RECORDS PROVIDED
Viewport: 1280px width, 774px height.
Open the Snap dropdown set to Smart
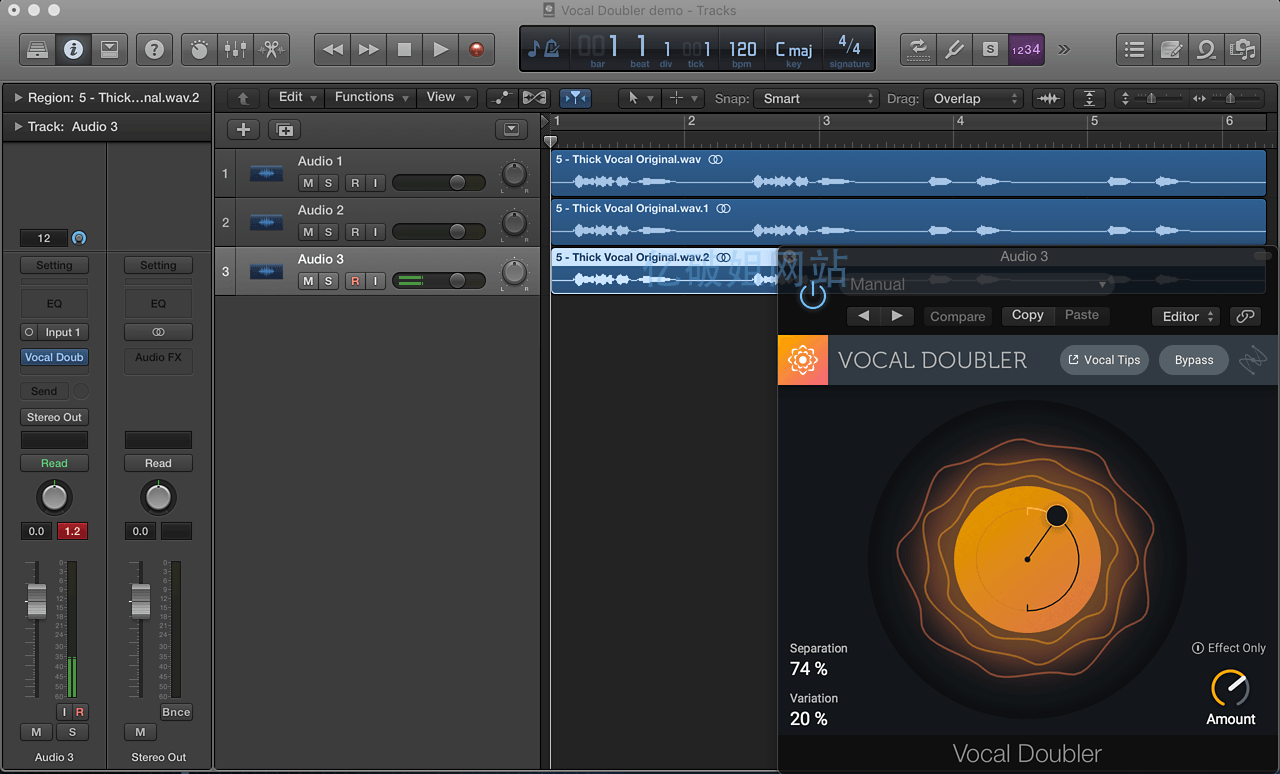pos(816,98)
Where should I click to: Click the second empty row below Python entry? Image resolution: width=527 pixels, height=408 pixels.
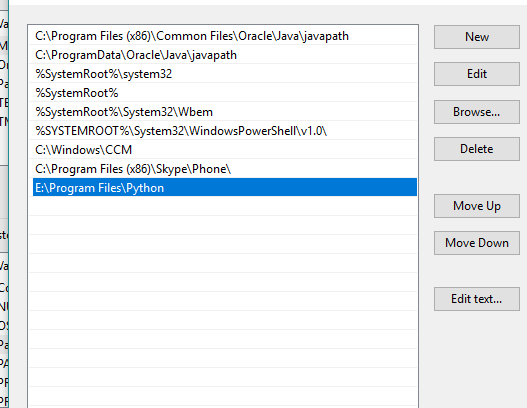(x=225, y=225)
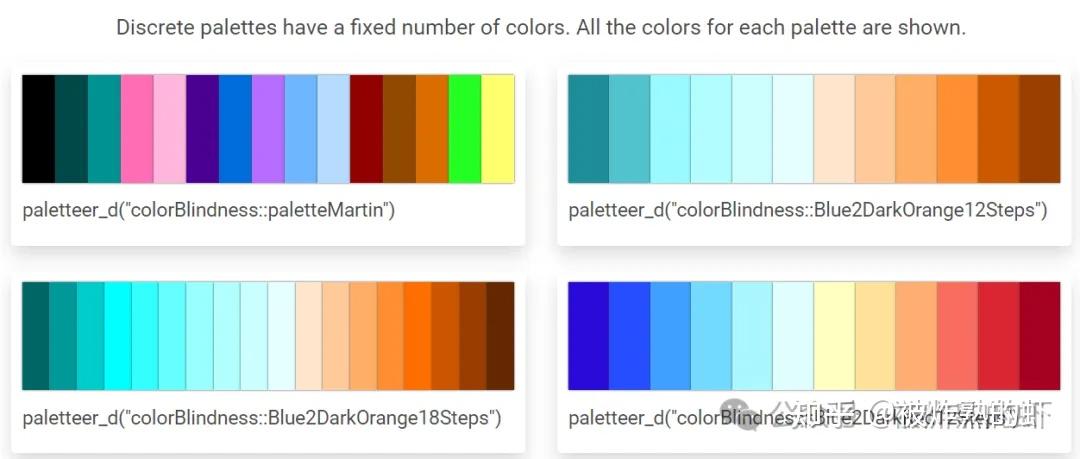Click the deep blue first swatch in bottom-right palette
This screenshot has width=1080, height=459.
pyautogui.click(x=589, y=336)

EXERCISE DIRECTIONS
Retype all entries exactly, without the images.

TASK SOLUTION
Viewport: 1280px width, 774px height.
Open the Snap dropdown set to Smart
pos(816,98)
Where should I click to: Click the second empty row below Python entry? Image resolution: width=527 pixels, height=408 pixels.
(x=225, y=225)
Click the deep blue first swatch in bottom-right palette
This screenshot has width=1080, height=459.
pyautogui.click(x=589, y=336)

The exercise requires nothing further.